I’m writing to you in the afterglow of an incredible, imaginative, powerful, and all-virtual General Assembly. With the third-largest attendance ever to the UUA’s annual gathering (more than 4900 people!) we chatted, workshopped, listened, learned, worshipped, sang, gave, phoned, and committed to the calling of our faith to work for justice and liberation. If you registered for GA, all the content remains available online through the Participant Portal. If you missed it, you can still watch highlights like Sunday Morning Worship and more.

It hasn’t been easy making the shift from the usual in-person GA to one that is entirely online. To make it work, we asked more of our staff and volunteers than is sustainable in the long run. I know many of you can relate. UU congregations have wrestled with the same kind of shifts. Months into this pandemic, so many of us are exhausted as we strive to manage changing work and family realities without a clear end in sight. So my friends, it is vital that we also take time to rest, because the road ahead is long.
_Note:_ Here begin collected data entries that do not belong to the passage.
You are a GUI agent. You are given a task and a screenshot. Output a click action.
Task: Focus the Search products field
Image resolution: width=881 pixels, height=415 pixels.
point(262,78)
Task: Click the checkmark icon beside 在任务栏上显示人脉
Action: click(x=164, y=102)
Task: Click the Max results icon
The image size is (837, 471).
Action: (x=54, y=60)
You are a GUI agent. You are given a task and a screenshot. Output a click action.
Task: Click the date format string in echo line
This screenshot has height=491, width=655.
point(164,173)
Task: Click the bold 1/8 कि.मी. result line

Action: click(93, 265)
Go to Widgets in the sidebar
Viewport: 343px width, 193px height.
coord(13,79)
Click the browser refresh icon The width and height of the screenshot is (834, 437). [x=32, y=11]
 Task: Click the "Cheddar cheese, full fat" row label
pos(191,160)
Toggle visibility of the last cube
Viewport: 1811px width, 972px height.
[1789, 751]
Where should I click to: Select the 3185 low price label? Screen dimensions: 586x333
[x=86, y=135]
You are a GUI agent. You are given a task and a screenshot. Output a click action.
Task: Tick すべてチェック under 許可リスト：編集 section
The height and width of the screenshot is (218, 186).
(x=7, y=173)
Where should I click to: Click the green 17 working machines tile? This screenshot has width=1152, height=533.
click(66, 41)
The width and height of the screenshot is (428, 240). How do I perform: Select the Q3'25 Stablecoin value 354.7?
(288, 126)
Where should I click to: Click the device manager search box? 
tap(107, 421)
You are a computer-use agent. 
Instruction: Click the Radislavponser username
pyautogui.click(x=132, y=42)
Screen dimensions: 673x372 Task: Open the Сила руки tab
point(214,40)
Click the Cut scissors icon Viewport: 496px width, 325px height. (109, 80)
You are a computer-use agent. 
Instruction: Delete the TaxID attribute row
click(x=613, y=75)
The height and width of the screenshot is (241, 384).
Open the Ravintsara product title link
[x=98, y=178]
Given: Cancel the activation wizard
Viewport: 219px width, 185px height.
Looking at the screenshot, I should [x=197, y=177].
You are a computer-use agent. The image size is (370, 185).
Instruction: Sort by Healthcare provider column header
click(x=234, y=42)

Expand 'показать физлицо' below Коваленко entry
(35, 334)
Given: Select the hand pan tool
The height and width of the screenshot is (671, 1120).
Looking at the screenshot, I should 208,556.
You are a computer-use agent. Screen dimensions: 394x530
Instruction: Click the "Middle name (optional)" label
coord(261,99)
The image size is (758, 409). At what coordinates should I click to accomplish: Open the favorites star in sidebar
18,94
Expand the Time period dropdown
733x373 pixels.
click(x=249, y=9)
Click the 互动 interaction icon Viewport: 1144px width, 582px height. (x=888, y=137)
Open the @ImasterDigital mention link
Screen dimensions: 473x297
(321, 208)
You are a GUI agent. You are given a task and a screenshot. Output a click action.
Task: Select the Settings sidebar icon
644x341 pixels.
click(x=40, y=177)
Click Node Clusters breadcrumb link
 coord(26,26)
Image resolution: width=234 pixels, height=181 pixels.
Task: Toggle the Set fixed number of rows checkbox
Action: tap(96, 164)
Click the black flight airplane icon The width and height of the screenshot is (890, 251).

Take time to rest—it’s advice that I myself need to hear! President Susan Frederick-Gray is taking the week off, and I’ll be following suit later this month. In fact, the UUA will be closing its virtual offices the last week in July to ensure all our staff are able to take time to rest and reenergize as much as we can. We want to be ready for what comes next.

Going into the fall, I’m excited and humbled by work called for in the final report of the UUA Commission on Institutional Change. The Commission’s report and presentation was a highlight of this year’s virtual GA, a culmination of their three-year process. The published report, Widening the Circle of Concern, is now available and lays out ten areas of recommendations to become a truly anti-oppressive faith community. It is essential reading for every Unitarian Universalist, with recommendations for the UUA, UU organizations and seminaries, and all our congregations. A free copy has been mailed to all congregations; hardcopy editions can be purchased from InSpirit, the UUA bookstore, and you can read the report online. And watch for opportunities from the UUA to deepen, connect, and share these transformative aspirations for our faith.

This moment has demanded something new of us. It has opened up horizons in our communities to make them accessible to a much wider set of people. It has pushed us to grapple with fault lines and shortcomings that have long been present but cannot be ignored. A culture of overwork prevents us from being present to what is most essential right now and devalues our labor. In that sense, I’m thankful there is no “going back to normal.” Instead, we go forward with the slow, hard, beautiful, daily work of transformation.

We must help each other take the time we need for ourselves and our families so that we can continue on the journey. I hope you all find restoration and renewal for your spirits in the coming weeks.

Warmly,

Carey McDonald
Executive Vice President

About the Author

Carey McDonald

Carey McDonald is the UUA's Executive Vice President, overseeing day-to-day operations of the organization and working closely with the President to fulfill the mission of the UUA.